What is commonly described as “conjoint failure” is rarely caused by respondent fatigue, minor design errors, or estimation technique. Those explanations persist because they are easy to see.
In practice, most failed conjoint studies are failures of decision support. The analysis may run, converge, and produce stable-looking outputs, yet still be incapable of supporting the pricing, portfolio, or launch decisions it is asked to inform.
The failure modes below describe how this happens — often silently, and often despite competent execution.
Failure Mode #0: Allowing the Method to Define the Decision
Recognition cue
During scoping, the decision is quietly narrowed to fit what the conjoint design can support. Certain questions are removed, trade-offs are softened, or outcomes are redefined so the model will “work.”
Root cause
Analytic governance fails upstream. Instead of defining the evidence required for the decision, the organization allows the technique to constrain the decision itself.
Decision consequence
The study can succeed technically while failing to support the original business decision. By the time results are reviewed, the most consequential uncertainties have already been designed out of scope.
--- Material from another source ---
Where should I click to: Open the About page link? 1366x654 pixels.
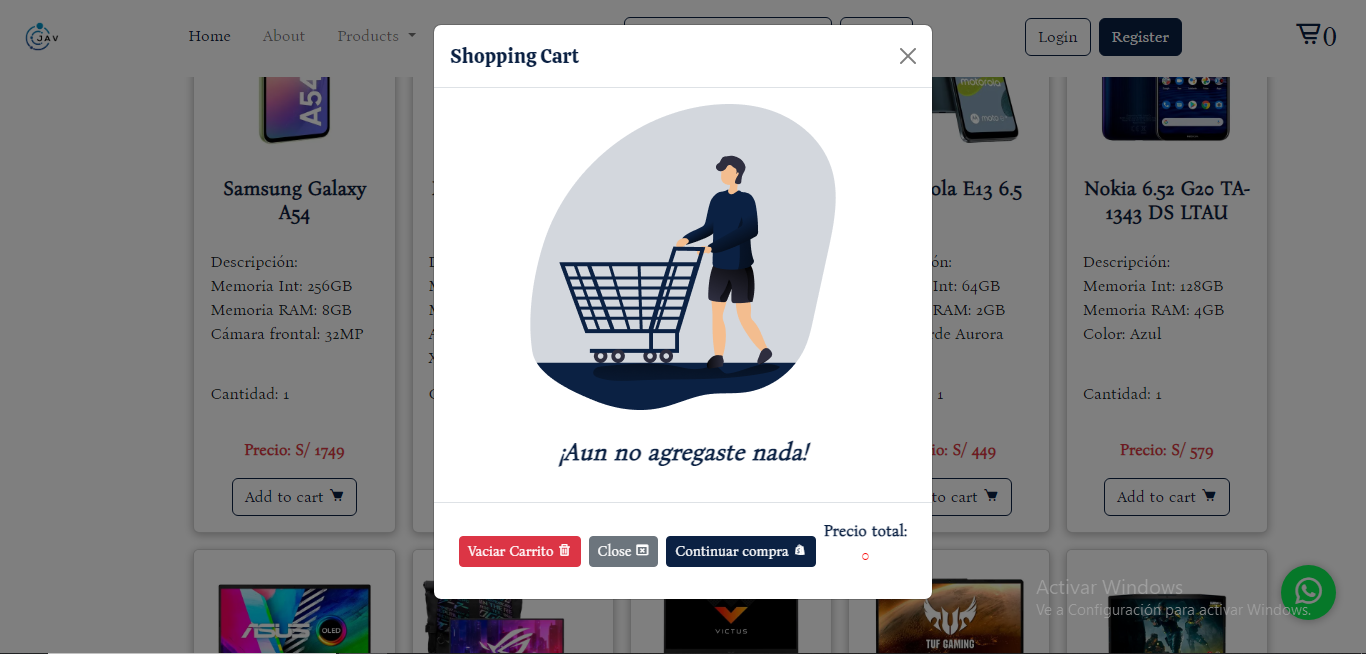coord(284,36)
Failure Mode #1: Silent Design Corruption by Automation
Recognition cue
The design is described as “random” or “balanced,” yet no one can explain why certain effects behave oddly or why results feel unstable — despite the design being generated, reviewed, and approved.
Root cause
Design-generation tools often apply post-processing steps (balancing, feasibility filters, realism constraints) that alter experimental properties without re-validating assumptions. These changes are silent.
Decision consequence
Key contrasts are no longer identified as intended. Estimation proceeds normally, but the resulting evidence cannot support the decision it was meant to inform.
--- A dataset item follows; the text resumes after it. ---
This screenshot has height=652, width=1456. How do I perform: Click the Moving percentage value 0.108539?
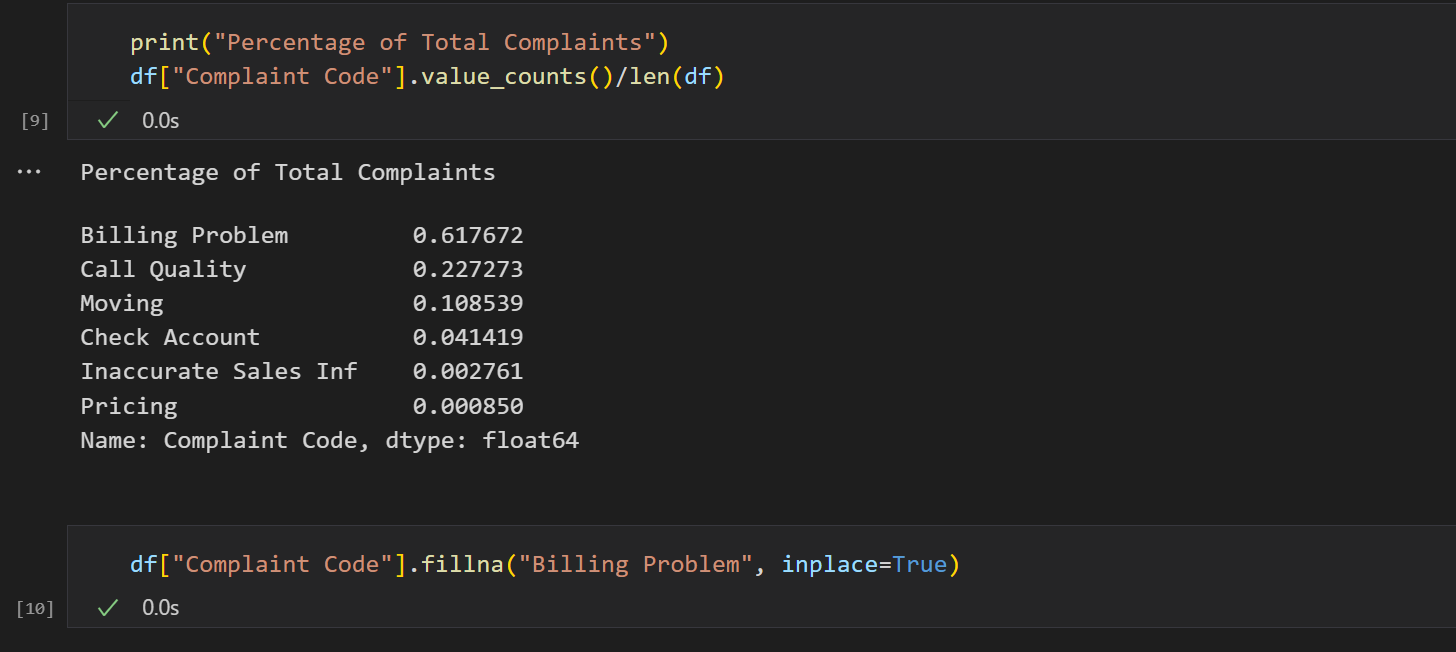click(x=468, y=303)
Failure Mode #2: Structural Confounds in Experimental Inputs
Recognition cue
Key drivers move together in the design, yet results are interpreted as if their effects were independently identified.
Root cause
The experiment never provided independent variation for those inputs. The model cannot separate their effects, even though hierarchical estimation produces stable-looking outputs.
Decision consequence
Pricing and trade-off conclusions rest on relationships the data never isolated, producing confidence where ambiguity remains.
Failure Mode #3: Executability Mistaken for Validity
Recognition cue
The model runs, converges, and produces clean utilities. Test runs with simulated responses complete without errors, which is taken as reassurance.
Root cause
Hierarchical Bayesian choice models are designed to tolerate structural defects. They redistribute information through pooling and regularization rather than exposing missing identification.
Decision consequence
Confidence is placed in evidence that was never capable of supporting the decision. “It runs” is mistaken for “it works.”
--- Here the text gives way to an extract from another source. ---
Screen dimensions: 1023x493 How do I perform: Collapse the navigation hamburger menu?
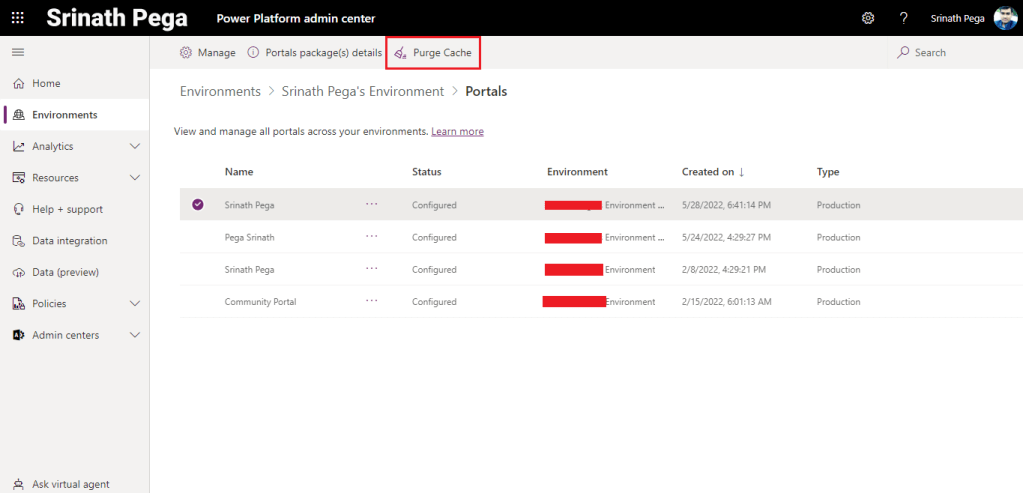click(18, 52)
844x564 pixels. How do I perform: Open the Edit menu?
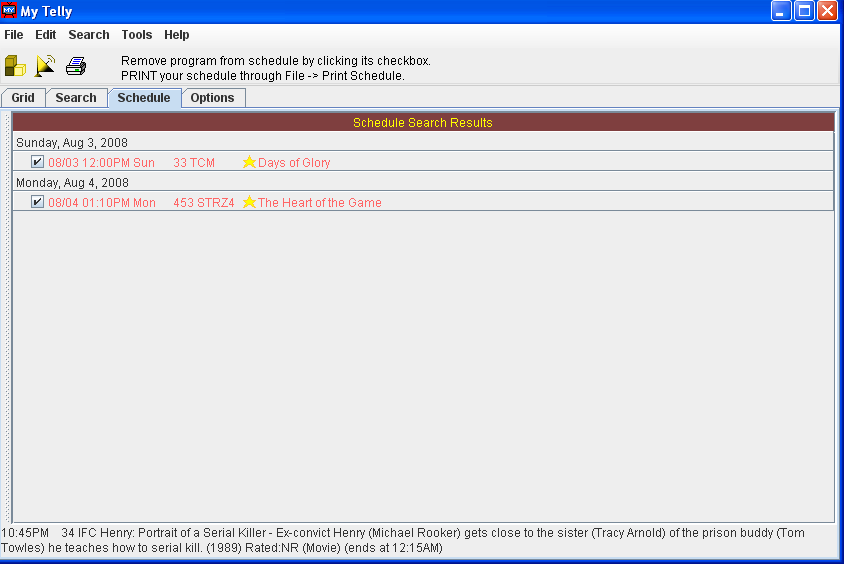[46, 35]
Failure Mode #4: Power Miscalibration in Hierarchical Choice Designs
Recognition cue
The team can justify respondent count, but cannot explain whether the number of choice tasks was sufficient for the decision — or when task count should change.
Root cause
The analytic function lacks a working mental model of where information comes from in hierarchical choice models. Executability is treated as a proxy for power.
Decision consequence
The model appears stable, but fails when asked to support fine-grained trade-offs or decision stress. The experiment never had the information required.
Failure Mode #5: Substitution of “Importance” for Predictive Evidence
Recognition cue
The study explains what matters most, but cannot reliably forecast what will happen if something changes.
Root cause
Importance measures are post-estimation transforms that are not invariant under price, availability, or configuration changes, yet are treated as decision-ready evidence.
Decision consequence
Explanatory summaries are mistaken for predictive support, leading to decisions the model cannot safely defend.
Why These Failures Persist
These failures persist because they do not look like errors. They often comply with accepted best practices, produce clean diagnostics, stable utilities, and coherent narratives. The problem only emerges when the model is asked to carry real decision weight.
When that happens, organizations often discover that the issue is not execution, but whether the study was ever capable of supporting the decision at all — which is typically when rescue becomes the only remaining option.